Main Page | Modules | Data Structures | File List | Data Fields | Globals | Related Pages

Background information

(This section is intended to describe what signals are, how they are useful, and the evolution of mechanisms to handle them safely. If you're feeling ambitious, you might skip to the "Signal-handling patterns" section.)

Uses of signals

On UNIX systems, signals are a common way to receive various types of events, such as:

Handling signals, first approach

When a signal arrives, a function is immediately executed and then control returns to the previously executing function. Signal handlers can be installed like this:

 #include <signal.h>

 ...

 void sighandler(int signum) {
     printf("Received signal %d\n", signum);
 }

 ...

 int main(void) {
     signal(SIGINT, &sighandler);
     signal(SIGUSR1, &sighandler);
     ...
  }

When a signal arrives, the program will print "Received signal X" and continue as before.

...unless you're unlucky.
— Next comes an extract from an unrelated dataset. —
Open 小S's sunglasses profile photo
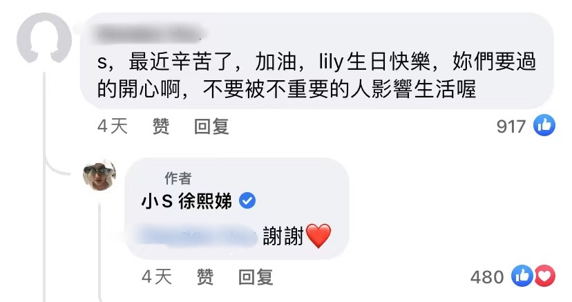This screenshot has width=572, height=302. click(x=99, y=176)
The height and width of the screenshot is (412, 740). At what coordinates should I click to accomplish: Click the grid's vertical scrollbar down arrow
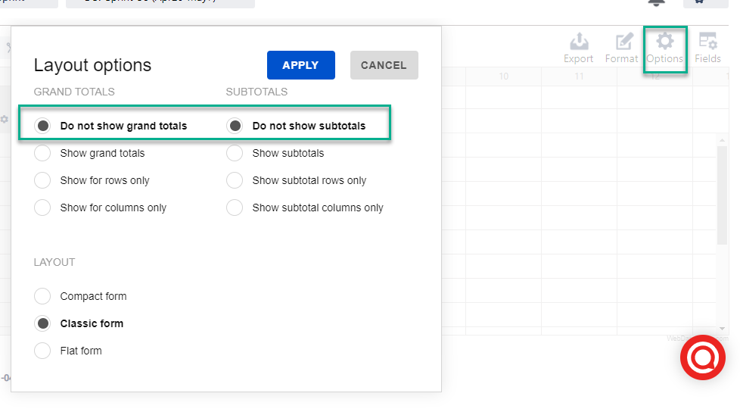pos(723,328)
At many points in a program, it's expected that data structures don't spontaneously change, as they might in a signal handler. The printf(3) call in that signal handler is such a case. Internally, it calls malloc(3) to allocate memory. malloc(3) is not re-entrant, meaning that it is not safe to start execution of one instance while another is running, as can happen inside a signal handler. If this happens, the heap can become corrupted and the program will crash.

This is a similar problem to thread safety but arguably much worse. Threads can obtain locks and wait for other threads to complete critical sections. But signals occur at any time and complete before the program resumes normal execution. They can't wait for the main section to complete a critical section; they need to do their work immediately.
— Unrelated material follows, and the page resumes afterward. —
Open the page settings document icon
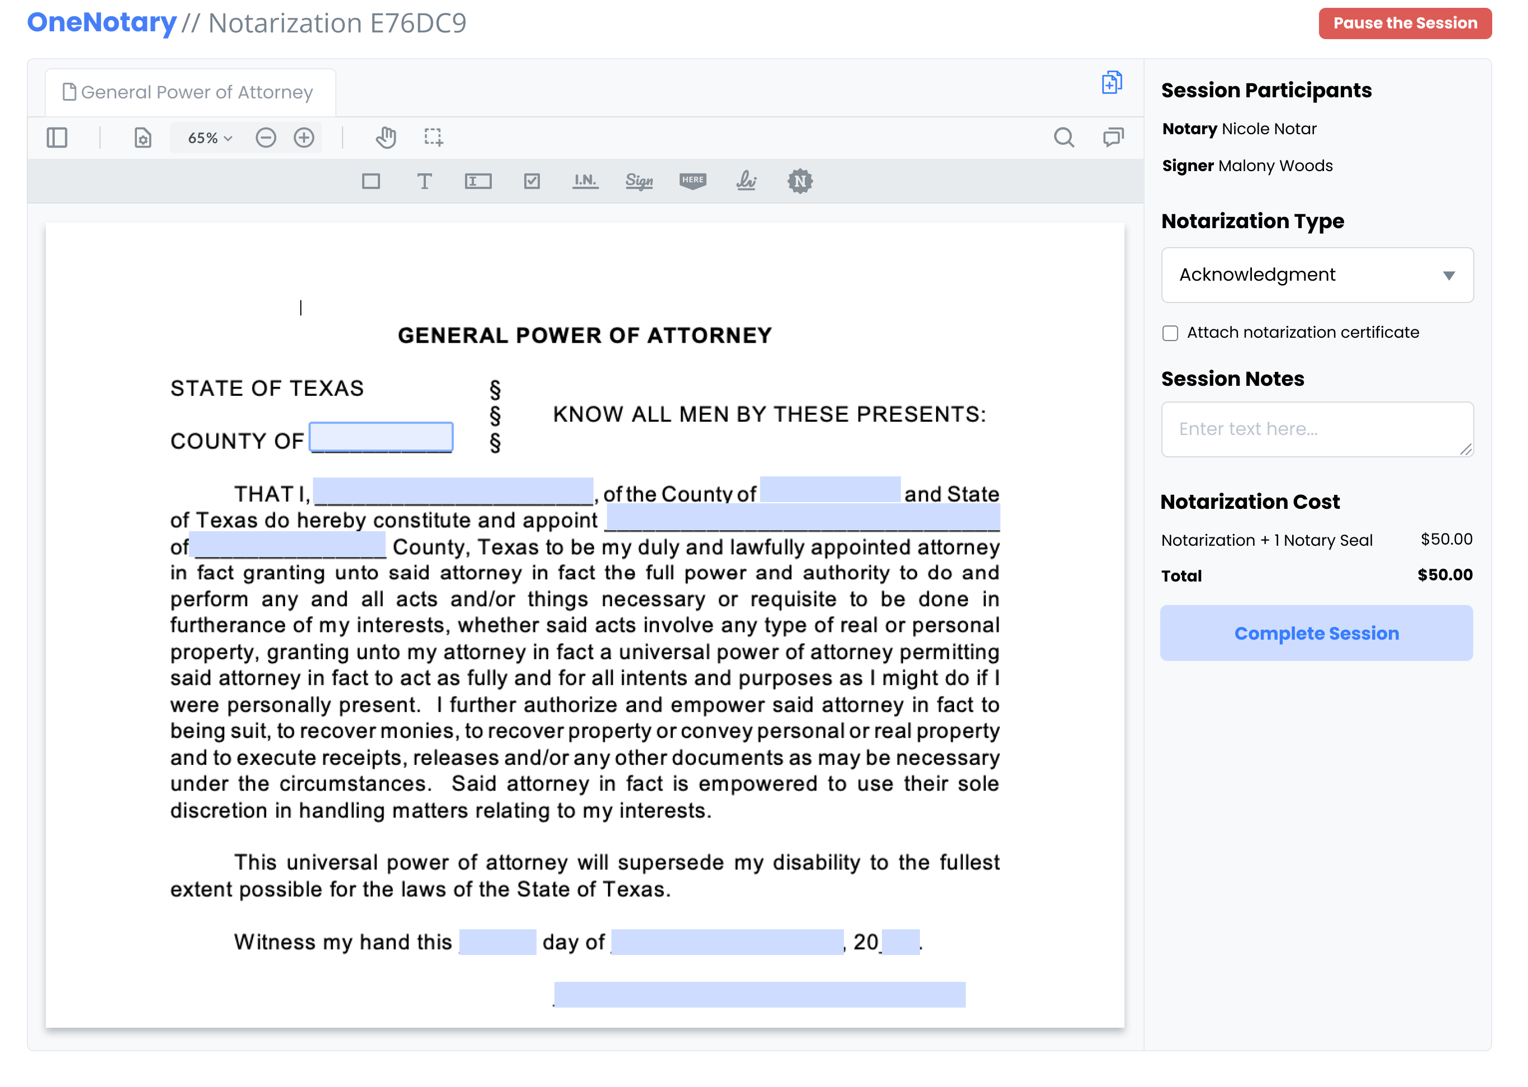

For this reason, a lot of projects use the approach in the next section.

Setting a flag

We can avoid calling functions unsafely by just setting a flag in our signal handler and then returning control to the main program. The code looks something like this:

 int terminate_signal_received;

 void sigtermhandler(int signum) {
     terminate_signal_received = 1;
 }

 ...

 int main(void) {
     ... setup work ...
     while (!terminate_signal_received) {
         ... handle events ...
     }
     ... cleanup work ...
 }

This code is safer, but there are still problems.
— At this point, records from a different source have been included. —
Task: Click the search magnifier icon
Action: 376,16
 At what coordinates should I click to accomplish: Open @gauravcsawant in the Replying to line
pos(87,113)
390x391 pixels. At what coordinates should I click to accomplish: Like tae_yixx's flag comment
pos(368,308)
First, the compiler can optimize the comparison of terminate_signal_received into a register. This makes the program faster, but it also breaks the signal handling. The main program never sees the change that the signal handler makes to the value in memory. And the signal handler certainly doesn't know enough to change the value in the register.

The solution to this problem is easy: use the volatile keyword. This tells the compiler that the value of terminate_signal_received can change at any time. Then it always retrieves it from memory immediately before doing a comparison.

In general, you should use volatile sig_atomic_t values if you are retrieving or modifying them in signal handlers. The sig_atomic_t type is designed to prevent a more subtle problem called word tearing, which I will describe later.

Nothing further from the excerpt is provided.